Exercise tasks -
A) In the passage on DNA methylation and the dopamine transporter, why is DNA methylation said to be inversely associated with protein expression? Answer in one to three sentences.
B) According to the passage on DNA methylation and the dopamine transporter, how was DAT methylation related to striatal DAT expression in rodents?
C) Carry on the passage on DNA methylation and the dopamine transporter from its final sentence, keeping its subject and style.

··· Page extract

Epigenetic change is a heritable phenotype change without alterations in the DNA sequence, such as DNA methylation. DNA methylation is a process that adds methyl groups to cytosines of the genome, mostly in CpG sites [8]. DNA methylation inhibits gene expression by preventing transcription factors from binding to DNA [9]. Therefore, DNA methylation has shown to be inversely associated with protein expression [10]. In rodent, DAT methylation was negatively associated with striatal DAT expression [18]. In humans, only one study reported the association between DAT methylation and DAT availability measured by ¹¹C-cocaine PET as explained above [13]. Inconsistent with the study by Wiers et al., we demonstrated a trend of positive association between DAT methylation and DAT availability measured by ¹⁸F-FP-CIT PET. In addition, the mean percentage of methylation (%) from cluster C was strongly correlated with GRAPES A: reward expectancy scale, similar to the study by Muench et al., which predicted striatal responses during reward processing by DAT methylation in healthy subjects, not in alcohol-dependent individuals [10]. DAT methylation in alcohol-dependent individuals [10], or ADHD [13], showed the difference with that in healthy subjects. Therefore, DAT methylation might have an implication on treatment of alcohol dependency or ADHD.

······
··· Data for review

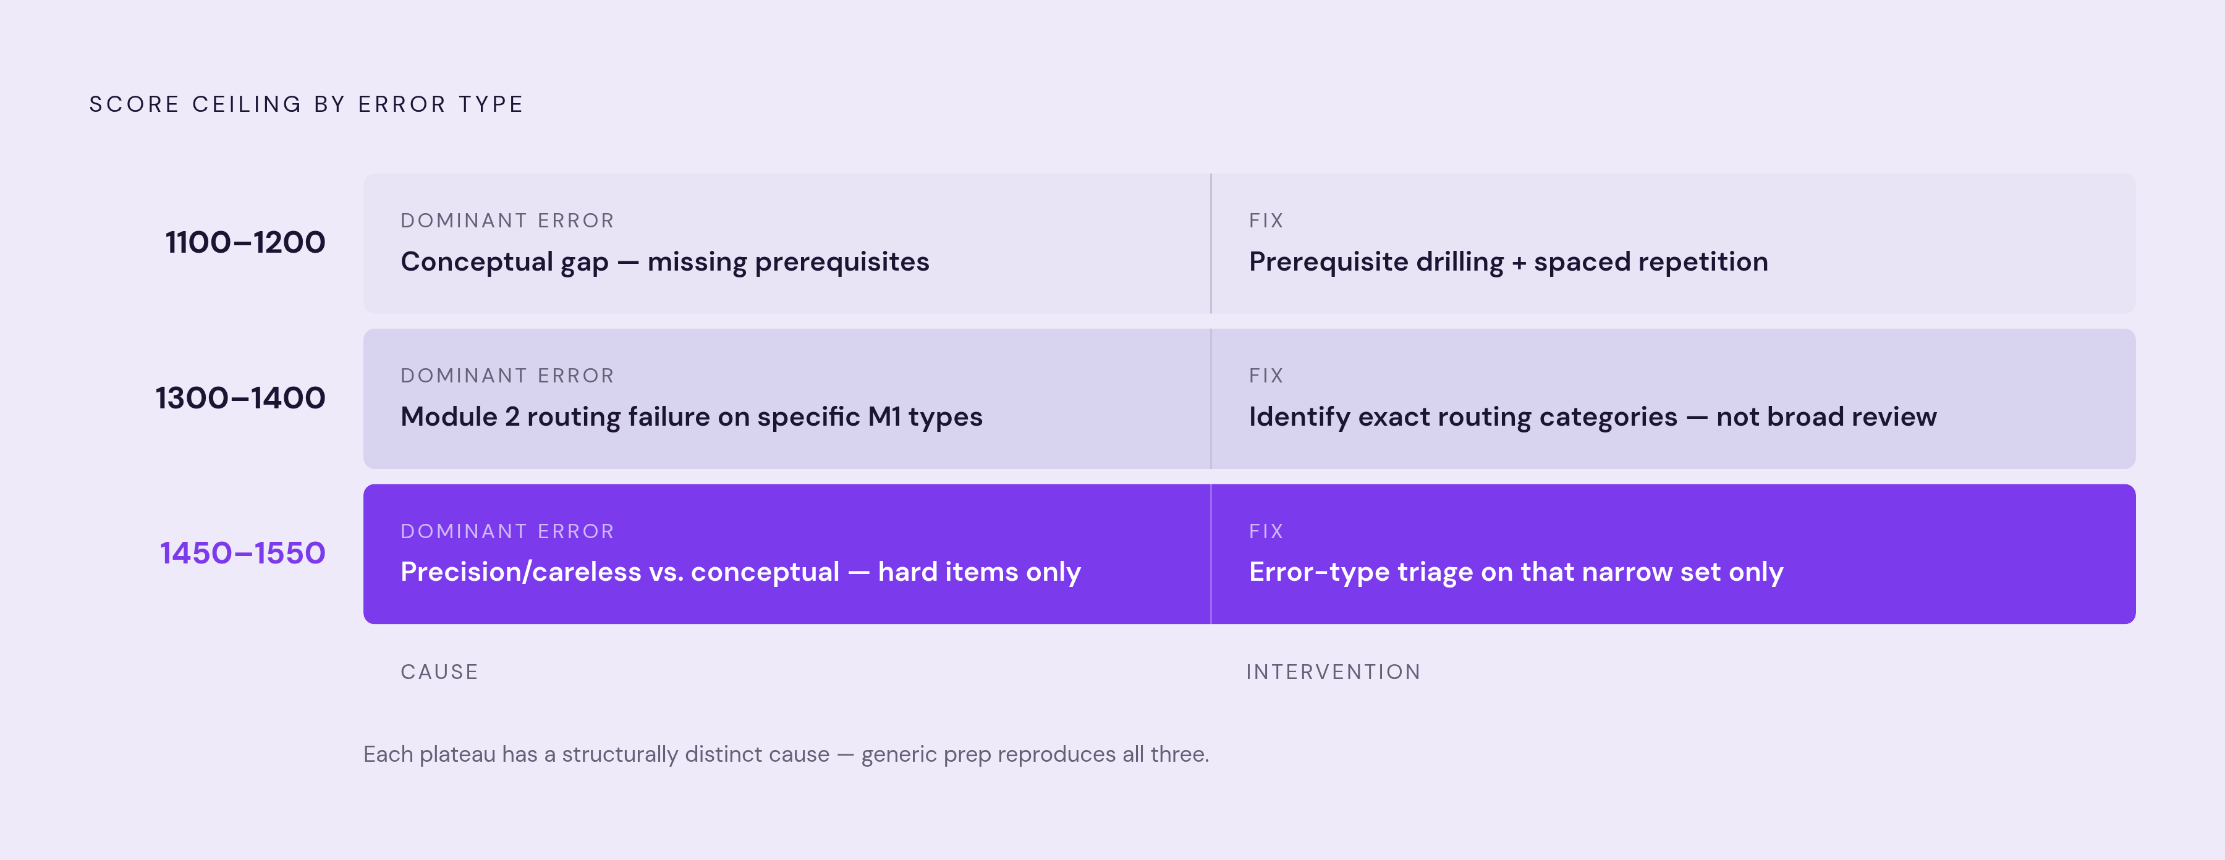
Task: Click Module 2 routing failure text
Action: [691, 417]

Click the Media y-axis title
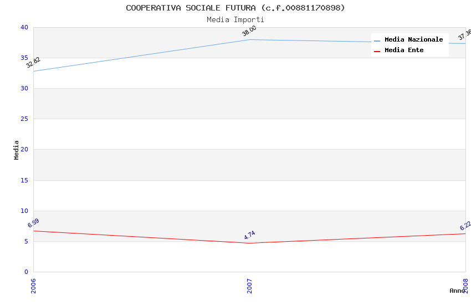point(17,150)
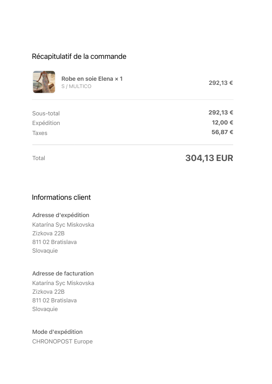The height and width of the screenshot is (384, 272).
Task: Click the Total label
Action: click(x=39, y=158)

······

Task answers -
A) DNA methylation inhibits gene expression by preventing transcription factors from binding to DNA. This blocks transcription, so more methylation goes with less protein expression.

B) It was negatively associated with striatal DAT expression.

C)
There are several points that should be considered in these results. First, it is unclear that whether DAT methylation obtained from peripheral blood has an association with DAT methylation of brain. In this regard, Wiers et al. proved the significant correlation between DAT methylation of substantia nigra and DAT methylation from peripheral blood both in healthy subjects and patients with ADHD, however, showing moderate correlation in both promotor region (r = 0.44), and CpG site 230 (r = 0.53) of healthy subjects [13]. Second, the mean percentage of methylation was calculated from each cluster and considered as the degree of DAT methylation level. However, the degree of DAT methylation may be different within each cluster, and the region of each cluster may be different. Third, the radiopharmaceuticals used in measurement of DAT availability were different in each study. Theoretically, as DNA methylation inhibits or regresses the binding of transcription factors [9], DNA methylation might be negatively associated with protein expression [10]. However, at least with regard to DAT, this association is unclear until now as we showed a trend of positive association between DAT methylation and DAT availability, and Wiers et al. showed no significant association [13]. The mechanisms underlying these findings might be complex and likely vary across genes. Also, as a small number of subjects were included in this study, further studies of a larger number of subjects with a broader age range should be carried out in the future.

DAT methylation from peripheral blood showed a trend of positive correlation with DAT availability of ventral striatum in healthy subjects; however, it was not significant after correction for multiple comparison. The degrees of methylation from cluster C of DAT in peripheral blood were significantly correlated with reward scales of GRAPES A: reward expectancy scale. The association between DAT methylation and DAT expression needs to be investigated further.